- [Task objective]
Copy each of the following items verbatim, keeping every line as it appears.

-=-=-

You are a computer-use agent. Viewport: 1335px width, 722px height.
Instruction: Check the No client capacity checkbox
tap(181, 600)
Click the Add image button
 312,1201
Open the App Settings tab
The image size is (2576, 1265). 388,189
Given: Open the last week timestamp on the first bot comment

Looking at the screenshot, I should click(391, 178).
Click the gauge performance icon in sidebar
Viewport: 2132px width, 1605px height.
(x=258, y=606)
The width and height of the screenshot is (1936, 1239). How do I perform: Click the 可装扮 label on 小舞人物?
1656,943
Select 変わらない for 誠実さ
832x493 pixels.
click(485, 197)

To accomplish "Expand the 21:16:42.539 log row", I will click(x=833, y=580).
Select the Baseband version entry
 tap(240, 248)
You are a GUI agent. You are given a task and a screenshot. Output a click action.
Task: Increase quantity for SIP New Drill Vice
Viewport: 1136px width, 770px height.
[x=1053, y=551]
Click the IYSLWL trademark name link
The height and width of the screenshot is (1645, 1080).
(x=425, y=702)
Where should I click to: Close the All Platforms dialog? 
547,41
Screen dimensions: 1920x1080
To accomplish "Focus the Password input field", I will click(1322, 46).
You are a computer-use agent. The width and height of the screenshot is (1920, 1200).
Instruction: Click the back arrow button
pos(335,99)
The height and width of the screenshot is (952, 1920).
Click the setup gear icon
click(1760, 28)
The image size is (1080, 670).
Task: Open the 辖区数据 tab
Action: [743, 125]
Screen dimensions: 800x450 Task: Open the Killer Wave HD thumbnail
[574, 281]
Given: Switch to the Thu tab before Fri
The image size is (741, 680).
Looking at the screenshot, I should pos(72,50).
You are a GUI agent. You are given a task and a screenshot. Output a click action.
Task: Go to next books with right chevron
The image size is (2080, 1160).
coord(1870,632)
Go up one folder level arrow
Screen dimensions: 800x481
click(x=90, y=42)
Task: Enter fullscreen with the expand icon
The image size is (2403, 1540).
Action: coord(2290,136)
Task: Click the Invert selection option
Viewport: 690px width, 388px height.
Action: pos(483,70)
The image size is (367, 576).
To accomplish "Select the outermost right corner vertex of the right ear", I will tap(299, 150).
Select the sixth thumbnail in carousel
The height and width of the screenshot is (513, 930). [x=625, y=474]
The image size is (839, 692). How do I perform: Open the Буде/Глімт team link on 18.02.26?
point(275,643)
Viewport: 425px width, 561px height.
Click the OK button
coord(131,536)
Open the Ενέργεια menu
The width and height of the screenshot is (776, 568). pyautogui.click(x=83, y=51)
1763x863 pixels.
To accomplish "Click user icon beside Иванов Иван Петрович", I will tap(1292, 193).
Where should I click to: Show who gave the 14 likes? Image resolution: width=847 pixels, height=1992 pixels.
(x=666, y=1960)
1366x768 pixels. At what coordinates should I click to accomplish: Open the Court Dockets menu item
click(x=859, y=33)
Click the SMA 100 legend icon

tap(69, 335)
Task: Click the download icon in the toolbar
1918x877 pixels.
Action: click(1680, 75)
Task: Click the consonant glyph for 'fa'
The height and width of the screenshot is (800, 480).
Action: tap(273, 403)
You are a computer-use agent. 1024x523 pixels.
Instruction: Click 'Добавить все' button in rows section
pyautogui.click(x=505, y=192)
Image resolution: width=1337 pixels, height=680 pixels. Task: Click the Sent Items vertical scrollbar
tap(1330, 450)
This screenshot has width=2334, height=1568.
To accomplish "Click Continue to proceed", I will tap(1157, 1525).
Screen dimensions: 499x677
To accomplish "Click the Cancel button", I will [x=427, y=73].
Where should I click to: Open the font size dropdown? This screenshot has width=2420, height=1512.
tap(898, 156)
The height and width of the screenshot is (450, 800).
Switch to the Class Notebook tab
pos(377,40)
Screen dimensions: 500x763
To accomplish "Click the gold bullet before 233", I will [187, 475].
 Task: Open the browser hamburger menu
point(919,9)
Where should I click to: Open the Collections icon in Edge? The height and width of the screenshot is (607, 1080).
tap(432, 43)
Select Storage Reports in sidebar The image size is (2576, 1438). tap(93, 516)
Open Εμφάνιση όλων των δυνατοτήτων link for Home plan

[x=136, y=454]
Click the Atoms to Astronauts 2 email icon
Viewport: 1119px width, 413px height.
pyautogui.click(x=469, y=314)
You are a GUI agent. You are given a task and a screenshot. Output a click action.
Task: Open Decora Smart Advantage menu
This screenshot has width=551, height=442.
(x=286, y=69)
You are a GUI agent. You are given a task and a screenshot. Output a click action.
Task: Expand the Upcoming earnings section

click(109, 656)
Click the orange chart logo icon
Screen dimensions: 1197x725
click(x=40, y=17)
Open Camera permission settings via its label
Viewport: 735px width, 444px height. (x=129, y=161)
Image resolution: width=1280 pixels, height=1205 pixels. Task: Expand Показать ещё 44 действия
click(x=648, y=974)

-=-=-

- [Task response]
You are a computer-use agent. Viewport: 1335px width, 722px height.
Instruction: Check the No client capacity checkbox
tap(181, 600)
Click the Add image button
 312,1201
Open the App Settings tab
The image size is (2576, 1265). 388,189
Given: Open the last week timestamp on the first bot comment

Looking at the screenshot, I should click(391, 178).
Click the gauge performance icon in sidebar
Viewport: 2132px width, 1605px height.
(x=258, y=606)
The width and height of the screenshot is (1936, 1239). How do I perform: Click the 可装扮 label on 小舞人物?
1656,943
Select 変わらない for 誠実さ
832x493 pixels.
click(485, 197)

To accomplish "Expand the 21:16:42.539 log row", I will click(x=833, y=580).
Select the Baseband version entry
 tap(240, 248)
You are a GUI agent. You are given a task and a screenshot. Output a click action.
Task: Increase quantity for SIP New Drill Vice
Viewport: 1136px width, 770px height.
[x=1053, y=551]
Click the IYSLWL trademark name link
The height and width of the screenshot is (1645, 1080).
(x=425, y=702)
Where should I click to: Close the All Platforms dialog? 
547,41
Screen dimensions: 1920x1080
To accomplish "Focus the Password input field", I will click(1322, 46).
You are a computer-use agent. The width and height of the screenshot is (1920, 1200).
Instruction: Click the back arrow button
pos(335,99)
The height and width of the screenshot is (952, 1920).
Click the setup gear icon
click(1760, 28)
The image size is (1080, 670).
Task: Open the 辖区数据 tab
Action: [743, 125]
Screen dimensions: 800x450 Task: Open the Killer Wave HD thumbnail
[574, 281]
Given: Switch to the Thu tab before Fri
The image size is (741, 680).
Looking at the screenshot, I should pos(72,50).
You are a GUI agent. You are given a task and a screenshot. Output a click action.
Task: Go to next books with right chevron
The image size is (2080, 1160).
coord(1870,632)
Go up one folder level arrow
Screen dimensions: 800x481
click(x=90, y=42)
Task: Enter fullscreen with the expand icon
The image size is (2403, 1540).
Action: coord(2290,136)
Task: Click the Invert selection option
Viewport: 690px width, 388px height.
Action: pos(483,70)
The image size is (367, 576).
To accomplish "Select the outermost right corner vertex of the right ear", I will tap(299, 150).
Select the sixth thumbnail in carousel
The height and width of the screenshot is (513, 930). [x=625, y=474]
The image size is (839, 692). How do I perform: Open the Буде/Глімт team link on 18.02.26?
point(275,643)
Viewport: 425px width, 561px height.
Click the OK button
coord(131,536)
Open the Ενέργεια menu
The width and height of the screenshot is (776, 568). pyautogui.click(x=83, y=51)
1763x863 pixels.
To accomplish "Click user icon beside Иванов Иван Петрович", I will tap(1292, 193).
Where should I click to: Show who gave the 14 likes? Image resolution: width=847 pixels, height=1992 pixels.
(x=666, y=1960)
1366x768 pixels. At what coordinates should I click to accomplish: Open the Court Dockets menu item
click(x=859, y=33)
Click the SMA 100 legend icon

tap(69, 335)
Task: Click the download icon in the toolbar
1918x877 pixels.
Action: click(1680, 75)
Task: Click the consonant glyph for 'fa'
The height and width of the screenshot is (800, 480).
Action: tap(273, 403)
You are a computer-use agent. 1024x523 pixels.
Instruction: Click 'Добавить все' button in rows section
pyautogui.click(x=505, y=192)
Image resolution: width=1337 pixels, height=680 pixels. Task: Click the Sent Items vertical scrollbar
tap(1330, 450)
This screenshot has width=2334, height=1568.
To accomplish "Click Continue to proceed", I will tap(1157, 1525).
Screen dimensions: 499x677
To accomplish "Click the Cancel button", I will [x=427, y=73].
Where should I click to: Open the font size dropdown? This screenshot has width=2420, height=1512.
tap(898, 156)
The height and width of the screenshot is (450, 800).
Switch to the Class Notebook tab
pos(377,40)
Screen dimensions: 500x763
To accomplish "Click the gold bullet before 233", I will [187, 475].
 Task: Open the browser hamburger menu
point(919,9)
Where should I click to: Open the Collections icon in Edge? The height and width of the screenshot is (607, 1080).
tap(432, 43)
Select Storage Reports in sidebar The image size is (2576, 1438). tap(93, 516)
Open Εμφάνιση όλων των δυνατοτήτων link for Home plan

[x=136, y=454]
Click the Atoms to Astronauts 2 email icon
Viewport: 1119px width, 413px height.
pyautogui.click(x=469, y=314)
You are a GUI agent. You are given a task and a screenshot. Output a click action.
Task: Open Decora Smart Advantage menu
This screenshot has width=551, height=442.
(x=286, y=69)
You are a GUI agent. You are given a task and a screenshot. Output a click action.
Task: Expand the Upcoming earnings section

click(109, 656)
Click the orange chart logo icon
Screen dimensions: 1197x725
click(x=40, y=17)
Open Camera permission settings via its label
Viewport: 735px width, 444px height. (x=129, y=161)
Image resolution: width=1280 pixels, height=1205 pixels. Task: Expand Показать ещё 44 действия
click(x=648, y=974)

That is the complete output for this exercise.